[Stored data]
········

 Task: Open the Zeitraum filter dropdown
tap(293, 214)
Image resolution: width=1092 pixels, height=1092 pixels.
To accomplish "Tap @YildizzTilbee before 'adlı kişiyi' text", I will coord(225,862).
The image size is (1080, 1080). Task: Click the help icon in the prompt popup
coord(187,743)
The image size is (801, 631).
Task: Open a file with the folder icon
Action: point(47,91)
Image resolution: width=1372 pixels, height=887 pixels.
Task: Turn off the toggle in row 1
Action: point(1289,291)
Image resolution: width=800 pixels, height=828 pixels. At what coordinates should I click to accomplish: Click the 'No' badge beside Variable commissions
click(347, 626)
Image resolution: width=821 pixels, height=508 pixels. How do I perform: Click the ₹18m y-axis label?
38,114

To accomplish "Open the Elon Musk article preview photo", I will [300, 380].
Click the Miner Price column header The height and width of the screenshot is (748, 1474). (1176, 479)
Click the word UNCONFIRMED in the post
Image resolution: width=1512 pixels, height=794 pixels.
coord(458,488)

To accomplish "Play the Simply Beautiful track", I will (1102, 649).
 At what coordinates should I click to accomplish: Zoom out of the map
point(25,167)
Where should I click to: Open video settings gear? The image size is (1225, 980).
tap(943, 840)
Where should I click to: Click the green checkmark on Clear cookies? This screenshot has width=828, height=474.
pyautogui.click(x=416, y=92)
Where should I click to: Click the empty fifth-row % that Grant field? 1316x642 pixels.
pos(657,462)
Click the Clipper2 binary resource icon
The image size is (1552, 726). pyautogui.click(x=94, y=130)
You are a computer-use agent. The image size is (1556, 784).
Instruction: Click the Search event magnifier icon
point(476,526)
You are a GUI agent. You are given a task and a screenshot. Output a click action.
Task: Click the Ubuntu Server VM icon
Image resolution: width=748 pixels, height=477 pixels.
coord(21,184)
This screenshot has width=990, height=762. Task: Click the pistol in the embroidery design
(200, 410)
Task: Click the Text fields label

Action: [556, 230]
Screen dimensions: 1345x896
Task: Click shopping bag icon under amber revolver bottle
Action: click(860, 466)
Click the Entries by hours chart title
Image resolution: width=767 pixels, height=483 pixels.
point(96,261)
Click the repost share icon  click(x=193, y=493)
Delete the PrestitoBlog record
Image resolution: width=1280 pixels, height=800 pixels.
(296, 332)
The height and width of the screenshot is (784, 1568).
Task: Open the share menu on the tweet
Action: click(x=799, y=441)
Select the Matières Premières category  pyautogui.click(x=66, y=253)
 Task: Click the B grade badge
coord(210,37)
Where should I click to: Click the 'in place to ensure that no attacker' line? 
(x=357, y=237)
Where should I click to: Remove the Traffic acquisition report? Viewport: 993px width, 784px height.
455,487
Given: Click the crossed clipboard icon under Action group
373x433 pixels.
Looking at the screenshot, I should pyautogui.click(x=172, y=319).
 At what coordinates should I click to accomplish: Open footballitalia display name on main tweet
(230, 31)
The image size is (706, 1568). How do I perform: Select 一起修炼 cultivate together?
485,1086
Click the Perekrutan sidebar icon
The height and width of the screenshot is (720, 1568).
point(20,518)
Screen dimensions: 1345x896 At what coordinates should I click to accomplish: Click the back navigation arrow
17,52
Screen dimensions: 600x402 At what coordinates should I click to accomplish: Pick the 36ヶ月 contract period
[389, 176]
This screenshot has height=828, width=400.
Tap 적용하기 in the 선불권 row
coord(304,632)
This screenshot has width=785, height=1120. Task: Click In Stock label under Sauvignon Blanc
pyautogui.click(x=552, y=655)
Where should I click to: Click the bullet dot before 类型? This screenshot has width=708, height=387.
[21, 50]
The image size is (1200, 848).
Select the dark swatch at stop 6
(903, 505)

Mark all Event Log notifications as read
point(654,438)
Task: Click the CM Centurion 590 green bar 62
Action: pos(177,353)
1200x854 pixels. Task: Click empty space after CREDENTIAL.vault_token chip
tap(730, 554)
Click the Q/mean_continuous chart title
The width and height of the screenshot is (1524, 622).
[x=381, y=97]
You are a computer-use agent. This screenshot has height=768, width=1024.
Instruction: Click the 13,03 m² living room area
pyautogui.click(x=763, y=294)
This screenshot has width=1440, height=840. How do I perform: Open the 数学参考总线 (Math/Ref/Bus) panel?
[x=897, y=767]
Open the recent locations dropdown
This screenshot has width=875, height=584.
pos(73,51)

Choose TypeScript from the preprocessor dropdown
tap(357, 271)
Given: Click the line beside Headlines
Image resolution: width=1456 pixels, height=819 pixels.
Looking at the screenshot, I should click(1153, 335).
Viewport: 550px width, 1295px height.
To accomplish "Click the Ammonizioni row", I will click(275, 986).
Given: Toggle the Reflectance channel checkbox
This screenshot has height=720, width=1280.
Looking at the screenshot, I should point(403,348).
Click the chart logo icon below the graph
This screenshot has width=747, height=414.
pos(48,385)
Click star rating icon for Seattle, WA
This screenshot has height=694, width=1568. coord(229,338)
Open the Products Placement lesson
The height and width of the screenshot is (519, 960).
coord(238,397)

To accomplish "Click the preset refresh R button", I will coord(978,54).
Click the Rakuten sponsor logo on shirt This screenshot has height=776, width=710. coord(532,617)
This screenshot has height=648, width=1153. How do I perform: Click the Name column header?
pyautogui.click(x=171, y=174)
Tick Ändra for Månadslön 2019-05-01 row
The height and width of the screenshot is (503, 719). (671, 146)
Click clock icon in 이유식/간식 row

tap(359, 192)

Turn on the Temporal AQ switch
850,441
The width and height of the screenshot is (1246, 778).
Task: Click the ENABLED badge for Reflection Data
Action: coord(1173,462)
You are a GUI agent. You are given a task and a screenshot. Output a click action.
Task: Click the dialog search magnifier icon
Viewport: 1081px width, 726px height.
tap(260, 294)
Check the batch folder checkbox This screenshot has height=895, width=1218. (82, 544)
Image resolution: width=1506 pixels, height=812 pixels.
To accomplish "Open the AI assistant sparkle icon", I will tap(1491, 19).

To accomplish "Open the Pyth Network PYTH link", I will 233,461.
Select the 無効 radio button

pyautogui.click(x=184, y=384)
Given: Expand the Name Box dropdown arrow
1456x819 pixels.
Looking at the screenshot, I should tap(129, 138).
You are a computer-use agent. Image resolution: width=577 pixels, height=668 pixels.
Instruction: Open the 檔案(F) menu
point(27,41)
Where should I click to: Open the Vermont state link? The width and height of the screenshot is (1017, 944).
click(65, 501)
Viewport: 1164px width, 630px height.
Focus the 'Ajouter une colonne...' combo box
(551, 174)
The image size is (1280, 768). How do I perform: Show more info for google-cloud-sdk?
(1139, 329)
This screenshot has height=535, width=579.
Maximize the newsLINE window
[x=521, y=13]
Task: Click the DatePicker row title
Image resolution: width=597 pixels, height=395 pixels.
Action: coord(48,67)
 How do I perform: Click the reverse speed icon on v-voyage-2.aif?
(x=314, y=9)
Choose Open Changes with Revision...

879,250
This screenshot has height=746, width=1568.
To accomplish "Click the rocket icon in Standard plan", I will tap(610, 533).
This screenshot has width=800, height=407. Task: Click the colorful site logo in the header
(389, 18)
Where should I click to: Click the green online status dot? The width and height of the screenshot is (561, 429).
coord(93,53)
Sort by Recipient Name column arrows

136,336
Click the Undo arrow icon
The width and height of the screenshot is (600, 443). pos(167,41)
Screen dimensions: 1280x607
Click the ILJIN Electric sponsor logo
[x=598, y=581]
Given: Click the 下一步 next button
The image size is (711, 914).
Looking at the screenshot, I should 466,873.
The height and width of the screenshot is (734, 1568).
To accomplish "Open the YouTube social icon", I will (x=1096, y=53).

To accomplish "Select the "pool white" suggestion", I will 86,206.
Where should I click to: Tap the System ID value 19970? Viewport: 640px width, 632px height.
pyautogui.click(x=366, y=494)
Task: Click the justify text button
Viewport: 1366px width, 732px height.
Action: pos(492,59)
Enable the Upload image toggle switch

········

**YOUR OBJECTIVE:** Please show the lines in the entries above that hold the string "agent".

**OUTPUT OF THE EXERCISE:**
You are a computer-use agent. The image size is (1556, 784).
You are a GUI agent. You are given a task and a screenshot. Output a click action.
You are a computer-use agent. This screenshot has height=768, width=1024.
You are a GUI agent. You are given a task and a screenshot. Output a click action.
You are a computer-use agent. Image resolution: width=577 pixels, height=668 pixels.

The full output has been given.